Uranium plateaus near $86 as a structural supply deficit builds underneath
Spot prices stall on muted utility buying even as mine restarts slip and the long-term reactor-fuel gap widens
Summary
Uranium spot sat near $85.85/lb U3O8 on 23 June 2026, a plateau after the 2024-25 speculative run, with utilities shifting to long-term contracting and muted spot buying. The flat tape masks a tightening physical picture: Canada's McArthur River cut 2025 output on development delays, Kazatomprom signalled a lower nominal 2026 production level, and several in-situ recovery restarts ramped slower than planned. Mine output is running below world reactor requirements, with a deficit forecast to widen over the next decade. Demand-side anchors, SMR orders and AI data-center Electricity load, underpin term prices even as spot stalls. [[Sprott]] calls it "a tale of two markets."
By the numbers
- $85.85/lb, global spot U3O8 indicator, 23 June 2026.

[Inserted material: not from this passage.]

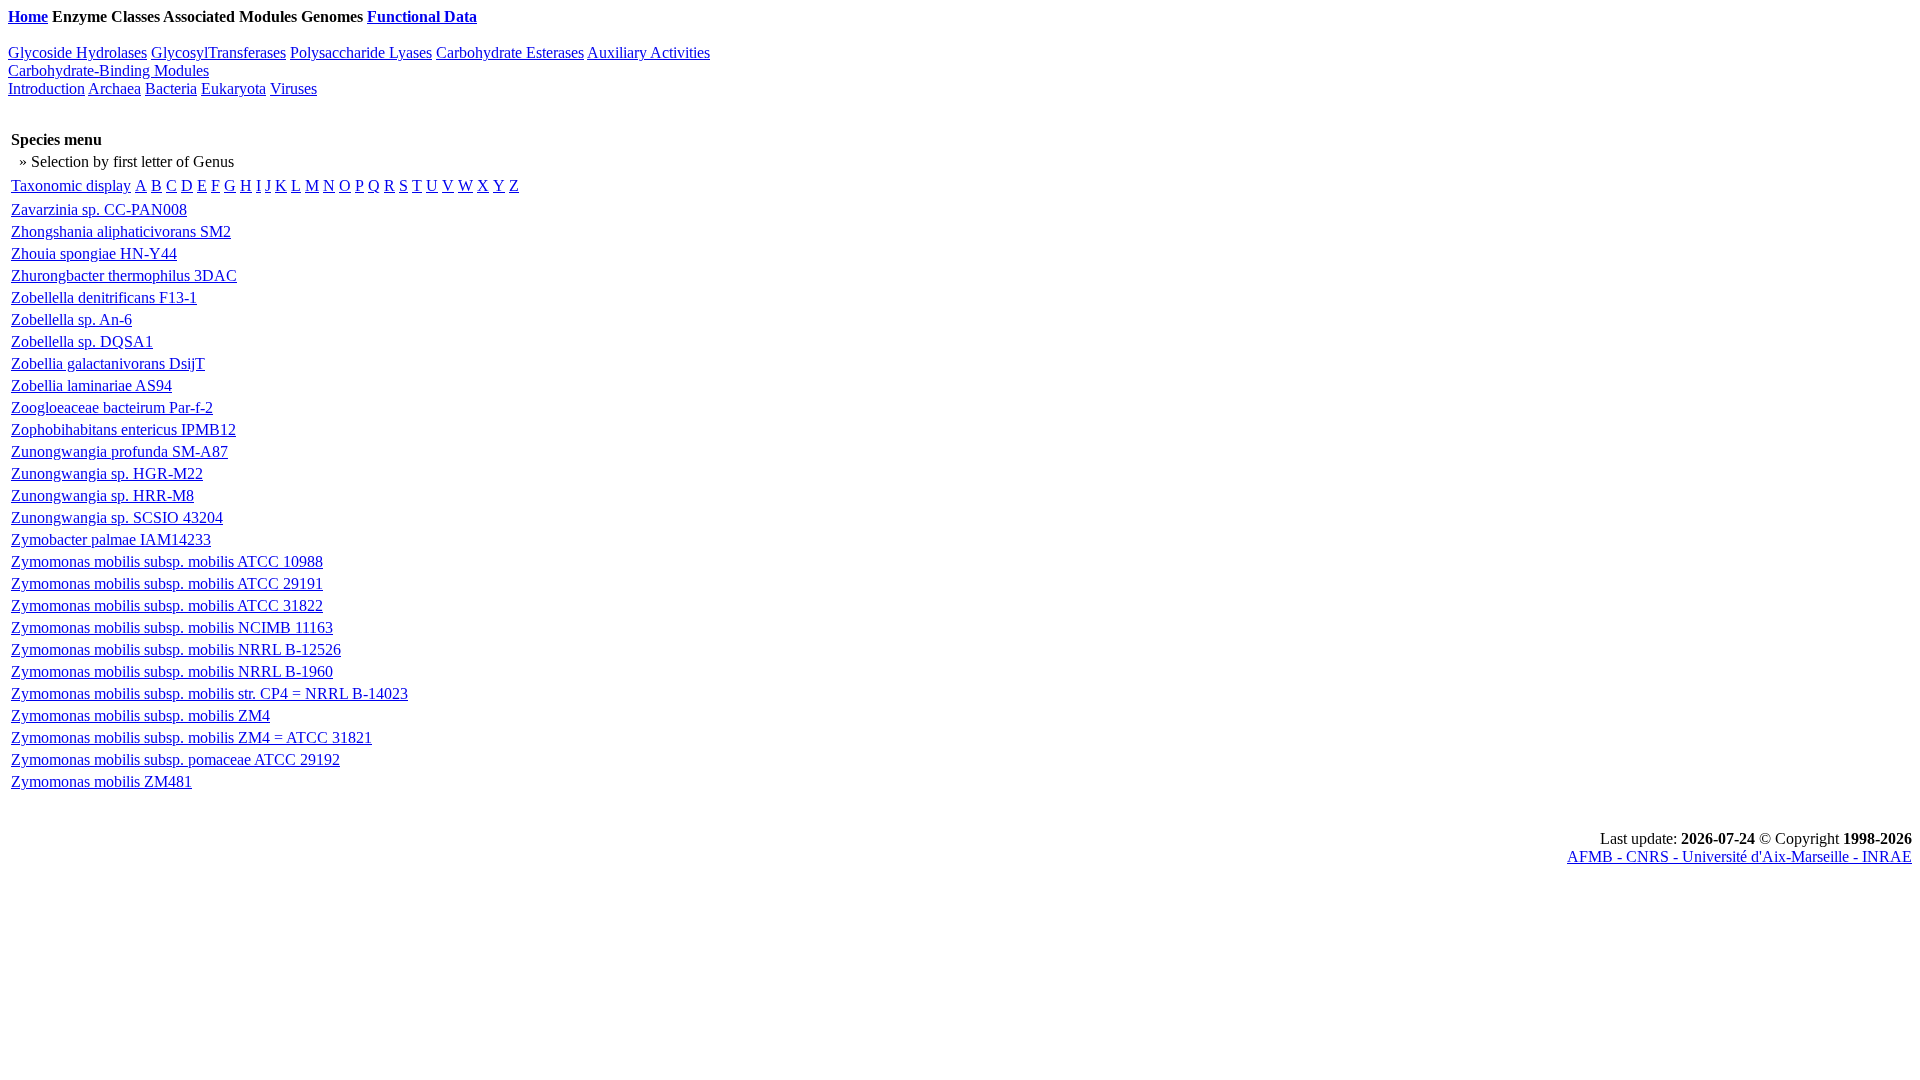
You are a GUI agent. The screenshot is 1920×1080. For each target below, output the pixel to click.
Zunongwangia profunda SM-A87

- Decade-long, forecast duration of the building mine-supply deficit vs reactor needs.
- ~10%, Kazatomprom's reduction to nominal 2026 output guidance during 2025.

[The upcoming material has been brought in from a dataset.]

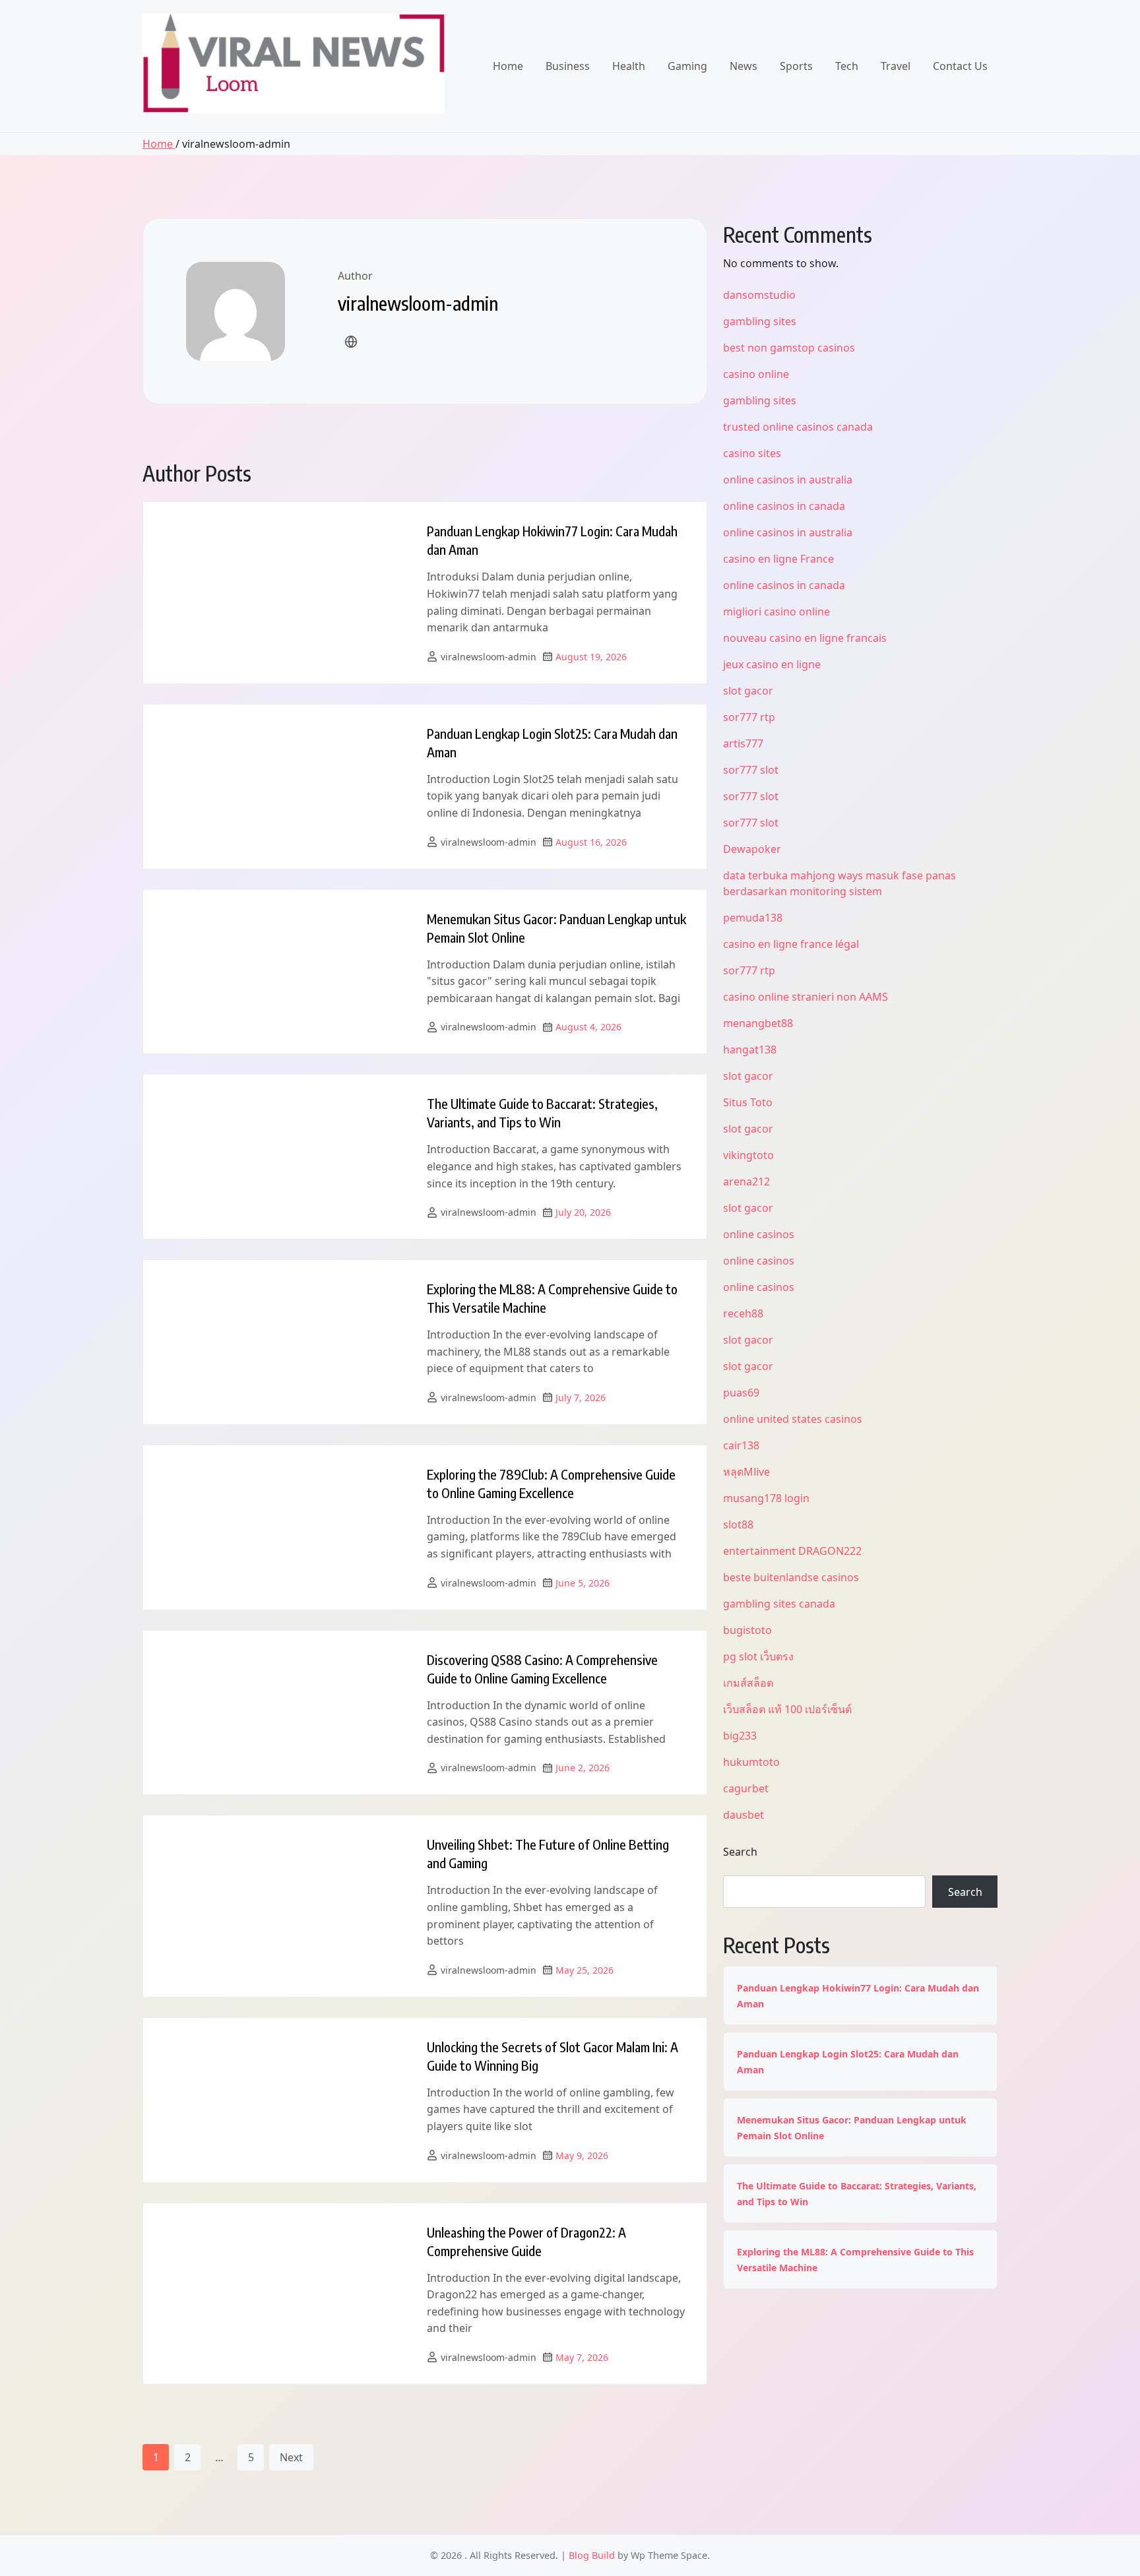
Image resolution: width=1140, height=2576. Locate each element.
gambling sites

- McArthur River, Canadian mine that lowered 2025 output on development delays.
Why it matters
Uranium is the upstream chokepoint of the nuclear-fuel cycle. A flat spot price hides concentration risk and a structural deficit; Western utilities re-contracting now set the cost base for the reactor and AI-power buildout for a decade.
What to watch
- Whether term-contract prices decouple further from a stalled spot tape.
- Pace of ISR restarts and McArthur River recovery.
- Sulphuric-acid availability constraining Kazakh ISR output.